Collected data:
——————————

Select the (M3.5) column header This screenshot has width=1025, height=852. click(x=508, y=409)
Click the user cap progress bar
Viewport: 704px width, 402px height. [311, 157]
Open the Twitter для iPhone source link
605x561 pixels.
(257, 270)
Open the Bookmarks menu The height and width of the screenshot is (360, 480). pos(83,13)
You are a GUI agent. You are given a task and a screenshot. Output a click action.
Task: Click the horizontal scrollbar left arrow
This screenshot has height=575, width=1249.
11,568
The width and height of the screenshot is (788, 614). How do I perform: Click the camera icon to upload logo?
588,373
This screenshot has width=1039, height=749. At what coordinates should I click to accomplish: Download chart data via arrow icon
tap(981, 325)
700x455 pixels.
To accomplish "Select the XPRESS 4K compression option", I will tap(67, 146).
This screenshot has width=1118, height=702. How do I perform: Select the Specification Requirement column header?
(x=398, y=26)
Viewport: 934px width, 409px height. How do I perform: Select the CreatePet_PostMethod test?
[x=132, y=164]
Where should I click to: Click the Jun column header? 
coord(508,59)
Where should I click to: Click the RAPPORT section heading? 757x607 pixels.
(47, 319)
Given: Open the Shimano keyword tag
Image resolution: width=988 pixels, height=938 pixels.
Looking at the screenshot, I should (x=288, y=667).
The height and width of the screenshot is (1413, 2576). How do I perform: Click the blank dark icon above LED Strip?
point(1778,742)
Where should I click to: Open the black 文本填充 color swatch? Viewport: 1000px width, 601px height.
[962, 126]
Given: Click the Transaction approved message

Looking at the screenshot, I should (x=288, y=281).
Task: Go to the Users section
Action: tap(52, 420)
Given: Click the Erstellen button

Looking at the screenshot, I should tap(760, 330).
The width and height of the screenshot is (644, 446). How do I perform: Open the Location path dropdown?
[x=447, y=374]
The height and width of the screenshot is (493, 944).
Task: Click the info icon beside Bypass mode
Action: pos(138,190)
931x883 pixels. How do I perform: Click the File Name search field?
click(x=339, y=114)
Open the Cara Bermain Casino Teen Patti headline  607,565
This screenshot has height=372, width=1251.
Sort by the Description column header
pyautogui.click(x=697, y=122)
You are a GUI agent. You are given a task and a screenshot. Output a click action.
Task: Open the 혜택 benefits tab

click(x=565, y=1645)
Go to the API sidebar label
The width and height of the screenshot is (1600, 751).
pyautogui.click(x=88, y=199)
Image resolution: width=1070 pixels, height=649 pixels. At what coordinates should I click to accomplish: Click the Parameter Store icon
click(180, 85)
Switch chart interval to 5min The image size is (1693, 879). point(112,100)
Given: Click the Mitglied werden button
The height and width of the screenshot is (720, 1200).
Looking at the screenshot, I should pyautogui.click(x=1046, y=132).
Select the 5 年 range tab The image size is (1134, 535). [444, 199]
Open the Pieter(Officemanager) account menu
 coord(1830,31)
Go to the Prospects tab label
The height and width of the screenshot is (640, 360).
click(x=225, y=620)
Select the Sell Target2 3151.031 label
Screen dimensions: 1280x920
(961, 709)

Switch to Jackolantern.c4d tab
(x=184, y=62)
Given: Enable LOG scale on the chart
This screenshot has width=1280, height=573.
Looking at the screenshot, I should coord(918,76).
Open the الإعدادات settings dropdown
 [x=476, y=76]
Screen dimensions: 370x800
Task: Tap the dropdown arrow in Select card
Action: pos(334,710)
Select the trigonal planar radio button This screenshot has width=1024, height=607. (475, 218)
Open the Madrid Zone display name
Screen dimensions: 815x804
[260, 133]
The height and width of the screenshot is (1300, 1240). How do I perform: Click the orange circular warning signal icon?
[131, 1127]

——————————

• **WHAT THE EXERCISE ASKS**: Without omitting anything, output the data verbatim.

• **SOLUTION BELOW**:
Select the (M3.5) column header This screenshot has width=1025, height=852. click(x=508, y=409)
Click the user cap progress bar
Viewport: 704px width, 402px height. [311, 157]
Open the Twitter для iPhone source link
605x561 pixels.
(257, 270)
Open the Bookmarks menu The height and width of the screenshot is (360, 480). pos(83,13)
You are a GUI agent. You are given a task and a screenshot. Output a click action.
Task: Click the horizontal scrollbar left arrow
This screenshot has height=575, width=1249.
11,568
The width and height of the screenshot is (788, 614). How do I perform: Click the camera icon to upload logo?
588,373
This screenshot has width=1039, height=749. At what coordinates should I click to accomplish: Download chart data via arrow icon
tap(981, 325)
700x455 pixels.
To accomplish "Select the XPRESS 4K compression option", I will tap(67, 146).
This screenshot has width=1118, height=702. How do I perform: Select the Specification Requirement column header?
(x=398, y=26)
Viewport: 934px width, 409px height. How do I perform: Select the CreatePet_PostMethod test?
[x=132, y=164]
Where should I click to: Click the Jun column header? 
coord(508,59)
Where should I click to: Click the RAPPORT section heading? 757x607 pixels.
(47, 319)
Given: Open the Shimano keyword tag
Image resolution: width=988 pixels, height=938 pixels.
Looking at the screenshot, I should (x=288, y=667).
The height and width of the screenshot is (1413, 2576). How do I perform: Click the blank dark icon above LED Strip?
point(1778,742)
Where should I click to: Open the black 文本填充 color swatch? Viewport: 1000px width, 601px height.
[962, 126]
Given: Click the Transaction approved message

Looking at the screenshot, I should (x=288, y=281).
Task: Go to the Users section
Action: tap(52, 420)
Given: Click the Erstellen button

Looking at the screenshot, I should tap(760, 330).
The width and height of the screenshot is (644, 446). How do I perform: Open the Location path dropdown?
[x=447, y=374]
The height and width of the screenshot is (493, 944).
Task: Click the info icon beside Bypass mode
Action: pos(138,190)
931x883 pixels. How do I perform: Click the File Name search field?
click(x=339, y=114)
Open the Cara Bermain Casino Teen Patti headline  607,565
This screenshot has height=372, width=1251.
Sort by the Description column header
pyautogui.click(x=697, y=122)
You are a GUI agent. You are given a task and a screenshot. Output a click action.
Task: Open the 혜택 benefits tab

click(x=565, y=1645)
Go to the API sidebar label
The width and height of the screenshot is (1600, 751).
pyautogui.click(x=88, y=199)
Image resolution: width=1070 pixels, height=649 pixels. At what coordinates should I click to accomplish: Click the Parameter Store icon
click(180, 85)
Switch chart interval to 5min The image size is (1693, 879). point(112,100)
Given: Click the Mitglied werden button
The height and width of the screenshot is (720, 1200).
Looking at the screenshot, I should pyautogui.click(x=1046, y=132).
Select the 5 年 range tab The image size is (1134, 535). [444, 199]
Open the Pieter(Officemanager) account menu
 coord(1830,31)
Go to the Prospects tab label
The height and width of the screenshot is (640, 360).
click(x=225, y=620)
Select the Sell Target2 3151.031 label
Screen dimensions: 1280x920
(961, 709)

Switch to Jackolantern.c4d tab
(x=184, y=62)
Given: Enable LOG scale on the chart
This screenshot has width=1280, height=573.
Looking at the screenshot, I should coord(918,76).
Open the الإعدادات settings dropdown
 [x=476, y=76]
Screen dimensions: 370x800
Task: Tap the dropdown arrow in Select card
Action: pos(334,710)
Select the trigonal planar radio button This screenshot has width=1024, height=607. (475, 218)
Open the Madrid Zone display name
Screen dimensions: 815x804
[260, 133]
The height and width of the screenshot is (1300, 1240). How do I perform: Click the orange circular warning signal icon?
[131, 1127]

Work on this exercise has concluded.